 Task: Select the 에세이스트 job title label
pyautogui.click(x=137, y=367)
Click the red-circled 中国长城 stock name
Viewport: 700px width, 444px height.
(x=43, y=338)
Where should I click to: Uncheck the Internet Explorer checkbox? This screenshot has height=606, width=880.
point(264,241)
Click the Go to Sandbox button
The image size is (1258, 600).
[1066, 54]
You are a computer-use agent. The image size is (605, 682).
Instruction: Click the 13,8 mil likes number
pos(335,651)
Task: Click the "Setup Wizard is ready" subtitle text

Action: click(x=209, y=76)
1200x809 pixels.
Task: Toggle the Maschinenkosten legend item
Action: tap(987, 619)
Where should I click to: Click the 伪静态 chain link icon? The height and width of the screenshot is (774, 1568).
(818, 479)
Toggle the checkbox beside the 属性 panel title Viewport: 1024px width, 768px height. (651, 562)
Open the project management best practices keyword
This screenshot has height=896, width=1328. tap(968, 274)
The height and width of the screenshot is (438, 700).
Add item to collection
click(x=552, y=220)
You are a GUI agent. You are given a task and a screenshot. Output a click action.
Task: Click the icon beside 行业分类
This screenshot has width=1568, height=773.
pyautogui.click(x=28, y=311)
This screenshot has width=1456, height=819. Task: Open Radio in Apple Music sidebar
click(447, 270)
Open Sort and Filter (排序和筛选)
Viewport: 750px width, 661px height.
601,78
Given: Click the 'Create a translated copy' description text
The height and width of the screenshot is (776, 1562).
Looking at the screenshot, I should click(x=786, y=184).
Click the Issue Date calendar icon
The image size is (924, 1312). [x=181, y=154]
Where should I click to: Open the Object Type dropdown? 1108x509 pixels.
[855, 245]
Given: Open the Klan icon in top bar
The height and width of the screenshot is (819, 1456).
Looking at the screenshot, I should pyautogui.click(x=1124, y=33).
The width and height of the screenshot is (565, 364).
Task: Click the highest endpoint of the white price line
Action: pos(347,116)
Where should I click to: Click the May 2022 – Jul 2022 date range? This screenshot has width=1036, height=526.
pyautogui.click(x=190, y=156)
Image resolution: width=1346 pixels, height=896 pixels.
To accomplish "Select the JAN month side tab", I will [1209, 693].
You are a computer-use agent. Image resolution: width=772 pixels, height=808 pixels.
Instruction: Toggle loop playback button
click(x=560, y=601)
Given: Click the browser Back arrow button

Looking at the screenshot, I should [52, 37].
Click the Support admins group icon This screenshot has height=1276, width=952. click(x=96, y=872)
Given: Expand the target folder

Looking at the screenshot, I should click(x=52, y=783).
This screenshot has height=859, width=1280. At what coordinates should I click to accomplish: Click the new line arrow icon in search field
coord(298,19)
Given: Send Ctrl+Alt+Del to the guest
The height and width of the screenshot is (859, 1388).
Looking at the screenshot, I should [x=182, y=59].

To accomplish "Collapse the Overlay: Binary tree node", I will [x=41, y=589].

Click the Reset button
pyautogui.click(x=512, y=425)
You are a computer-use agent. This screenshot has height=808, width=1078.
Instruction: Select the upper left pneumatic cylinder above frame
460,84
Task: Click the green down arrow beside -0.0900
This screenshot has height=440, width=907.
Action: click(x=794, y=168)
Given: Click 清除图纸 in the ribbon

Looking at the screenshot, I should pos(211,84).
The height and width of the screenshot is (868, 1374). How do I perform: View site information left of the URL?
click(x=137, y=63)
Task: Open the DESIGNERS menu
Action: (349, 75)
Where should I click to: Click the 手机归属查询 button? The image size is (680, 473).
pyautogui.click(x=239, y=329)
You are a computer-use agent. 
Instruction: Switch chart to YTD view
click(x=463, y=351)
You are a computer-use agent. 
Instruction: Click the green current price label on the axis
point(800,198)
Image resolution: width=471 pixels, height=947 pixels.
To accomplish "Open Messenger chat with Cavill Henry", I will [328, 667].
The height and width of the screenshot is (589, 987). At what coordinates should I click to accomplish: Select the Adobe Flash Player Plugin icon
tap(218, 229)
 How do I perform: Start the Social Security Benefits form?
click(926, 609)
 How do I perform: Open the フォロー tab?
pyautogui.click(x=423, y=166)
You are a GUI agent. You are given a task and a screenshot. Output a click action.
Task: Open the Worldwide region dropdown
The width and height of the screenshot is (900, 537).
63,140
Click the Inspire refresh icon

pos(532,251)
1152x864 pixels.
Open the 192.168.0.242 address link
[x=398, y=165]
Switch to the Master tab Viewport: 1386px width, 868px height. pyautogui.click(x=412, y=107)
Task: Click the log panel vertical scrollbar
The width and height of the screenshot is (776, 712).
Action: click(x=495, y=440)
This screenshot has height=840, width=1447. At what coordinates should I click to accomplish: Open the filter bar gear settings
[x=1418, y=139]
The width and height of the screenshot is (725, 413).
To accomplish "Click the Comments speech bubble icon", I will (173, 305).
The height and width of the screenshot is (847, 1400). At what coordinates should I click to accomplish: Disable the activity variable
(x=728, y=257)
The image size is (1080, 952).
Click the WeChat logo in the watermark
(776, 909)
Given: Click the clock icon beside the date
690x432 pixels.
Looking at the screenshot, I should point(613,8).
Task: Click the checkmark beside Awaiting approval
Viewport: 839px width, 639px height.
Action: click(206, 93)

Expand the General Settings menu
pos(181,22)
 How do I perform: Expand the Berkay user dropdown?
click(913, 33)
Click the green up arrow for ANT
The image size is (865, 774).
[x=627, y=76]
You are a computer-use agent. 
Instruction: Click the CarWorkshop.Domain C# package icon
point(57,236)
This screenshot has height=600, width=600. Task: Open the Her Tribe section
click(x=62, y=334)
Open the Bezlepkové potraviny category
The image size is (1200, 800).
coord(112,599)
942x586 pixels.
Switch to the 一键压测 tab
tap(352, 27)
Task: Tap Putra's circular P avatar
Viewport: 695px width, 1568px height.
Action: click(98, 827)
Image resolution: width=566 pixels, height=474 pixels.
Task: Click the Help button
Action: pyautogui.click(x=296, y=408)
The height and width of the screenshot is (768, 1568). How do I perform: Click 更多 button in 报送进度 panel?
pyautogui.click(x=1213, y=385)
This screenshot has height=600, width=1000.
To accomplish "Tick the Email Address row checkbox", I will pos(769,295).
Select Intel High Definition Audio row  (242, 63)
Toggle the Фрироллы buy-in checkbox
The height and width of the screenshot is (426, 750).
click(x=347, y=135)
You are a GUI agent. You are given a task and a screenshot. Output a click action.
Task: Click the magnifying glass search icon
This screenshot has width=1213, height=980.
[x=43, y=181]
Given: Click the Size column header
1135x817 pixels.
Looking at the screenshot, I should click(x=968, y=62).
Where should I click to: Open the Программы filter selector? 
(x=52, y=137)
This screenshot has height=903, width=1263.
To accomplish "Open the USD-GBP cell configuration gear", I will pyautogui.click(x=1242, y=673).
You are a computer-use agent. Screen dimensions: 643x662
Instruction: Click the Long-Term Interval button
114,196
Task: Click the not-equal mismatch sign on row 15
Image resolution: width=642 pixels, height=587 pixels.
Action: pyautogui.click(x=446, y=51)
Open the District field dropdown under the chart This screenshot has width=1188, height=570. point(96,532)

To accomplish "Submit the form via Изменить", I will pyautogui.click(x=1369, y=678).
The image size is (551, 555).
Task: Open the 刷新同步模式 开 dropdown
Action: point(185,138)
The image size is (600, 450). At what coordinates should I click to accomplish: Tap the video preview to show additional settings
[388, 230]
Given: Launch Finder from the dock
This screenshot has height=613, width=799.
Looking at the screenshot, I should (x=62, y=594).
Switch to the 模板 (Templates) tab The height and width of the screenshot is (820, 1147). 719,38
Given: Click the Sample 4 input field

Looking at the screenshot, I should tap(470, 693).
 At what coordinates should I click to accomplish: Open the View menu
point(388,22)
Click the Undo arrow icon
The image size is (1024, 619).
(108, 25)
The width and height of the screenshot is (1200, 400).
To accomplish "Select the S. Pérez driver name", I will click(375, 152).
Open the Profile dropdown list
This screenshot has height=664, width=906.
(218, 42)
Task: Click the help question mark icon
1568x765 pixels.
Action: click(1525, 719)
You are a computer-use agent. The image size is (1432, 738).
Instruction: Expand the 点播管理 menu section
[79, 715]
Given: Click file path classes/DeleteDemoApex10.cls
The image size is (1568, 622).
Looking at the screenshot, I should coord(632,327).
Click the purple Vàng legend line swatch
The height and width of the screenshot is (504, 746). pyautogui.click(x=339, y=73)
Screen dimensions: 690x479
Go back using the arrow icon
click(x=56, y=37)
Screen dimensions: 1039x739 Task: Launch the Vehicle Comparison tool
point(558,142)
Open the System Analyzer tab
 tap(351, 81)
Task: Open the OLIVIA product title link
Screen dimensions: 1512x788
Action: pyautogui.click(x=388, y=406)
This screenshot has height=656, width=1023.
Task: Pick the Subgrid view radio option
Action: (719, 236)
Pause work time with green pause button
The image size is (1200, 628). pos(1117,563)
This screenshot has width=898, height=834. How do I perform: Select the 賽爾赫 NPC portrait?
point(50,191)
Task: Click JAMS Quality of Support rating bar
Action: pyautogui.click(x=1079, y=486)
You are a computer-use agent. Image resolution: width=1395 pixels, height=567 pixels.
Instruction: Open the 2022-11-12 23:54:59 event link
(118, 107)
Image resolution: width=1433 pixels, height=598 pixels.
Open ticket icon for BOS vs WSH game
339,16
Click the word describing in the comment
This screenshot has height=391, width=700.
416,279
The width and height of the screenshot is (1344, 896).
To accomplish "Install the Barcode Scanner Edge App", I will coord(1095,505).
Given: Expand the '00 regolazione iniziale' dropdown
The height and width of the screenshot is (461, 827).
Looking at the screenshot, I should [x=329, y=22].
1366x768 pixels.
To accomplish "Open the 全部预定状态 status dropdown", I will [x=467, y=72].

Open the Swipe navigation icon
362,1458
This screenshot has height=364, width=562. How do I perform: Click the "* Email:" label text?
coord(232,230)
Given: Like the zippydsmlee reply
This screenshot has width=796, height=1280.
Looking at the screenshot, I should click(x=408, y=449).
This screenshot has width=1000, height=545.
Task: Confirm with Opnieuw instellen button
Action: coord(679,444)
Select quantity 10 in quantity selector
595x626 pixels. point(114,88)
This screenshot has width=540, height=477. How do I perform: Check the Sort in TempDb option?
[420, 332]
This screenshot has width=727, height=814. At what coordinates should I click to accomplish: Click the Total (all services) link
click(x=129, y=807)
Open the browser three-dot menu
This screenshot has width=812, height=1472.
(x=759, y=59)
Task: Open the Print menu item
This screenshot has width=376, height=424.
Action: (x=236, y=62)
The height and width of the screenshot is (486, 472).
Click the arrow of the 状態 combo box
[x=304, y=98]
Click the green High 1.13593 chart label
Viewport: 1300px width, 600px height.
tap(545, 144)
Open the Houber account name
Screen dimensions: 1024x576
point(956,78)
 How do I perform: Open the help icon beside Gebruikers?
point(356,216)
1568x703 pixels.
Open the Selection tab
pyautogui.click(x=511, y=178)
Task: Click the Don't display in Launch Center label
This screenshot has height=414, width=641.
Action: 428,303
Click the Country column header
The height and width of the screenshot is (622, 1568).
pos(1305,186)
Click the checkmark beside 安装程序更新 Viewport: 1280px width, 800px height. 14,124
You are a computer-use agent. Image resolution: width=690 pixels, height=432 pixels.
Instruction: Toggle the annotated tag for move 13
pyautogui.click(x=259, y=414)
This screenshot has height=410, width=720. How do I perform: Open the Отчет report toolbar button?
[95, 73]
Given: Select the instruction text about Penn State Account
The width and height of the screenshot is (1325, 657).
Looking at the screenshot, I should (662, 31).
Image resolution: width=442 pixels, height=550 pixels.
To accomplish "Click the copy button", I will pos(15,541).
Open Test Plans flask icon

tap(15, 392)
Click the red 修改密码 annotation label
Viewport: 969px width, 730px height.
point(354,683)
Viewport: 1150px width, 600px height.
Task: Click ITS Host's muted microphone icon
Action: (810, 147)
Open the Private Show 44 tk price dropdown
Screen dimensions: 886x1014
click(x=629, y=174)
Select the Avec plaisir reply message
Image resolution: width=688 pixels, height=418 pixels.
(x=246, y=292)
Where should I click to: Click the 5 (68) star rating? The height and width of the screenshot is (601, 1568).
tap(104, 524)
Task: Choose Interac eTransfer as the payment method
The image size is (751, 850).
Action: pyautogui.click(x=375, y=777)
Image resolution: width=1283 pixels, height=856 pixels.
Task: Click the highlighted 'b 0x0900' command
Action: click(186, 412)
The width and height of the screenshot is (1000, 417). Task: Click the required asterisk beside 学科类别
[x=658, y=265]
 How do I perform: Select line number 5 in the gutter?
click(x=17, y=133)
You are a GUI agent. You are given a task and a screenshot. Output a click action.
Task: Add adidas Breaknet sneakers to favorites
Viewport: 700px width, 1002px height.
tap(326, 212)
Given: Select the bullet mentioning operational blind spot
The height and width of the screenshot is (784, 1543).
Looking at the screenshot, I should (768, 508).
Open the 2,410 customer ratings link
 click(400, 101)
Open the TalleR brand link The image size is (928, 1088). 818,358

——————

> [Requirement]
What is the number of lines above that contain the word "column"? Answer with that number only.

> [Answer to the problem]
2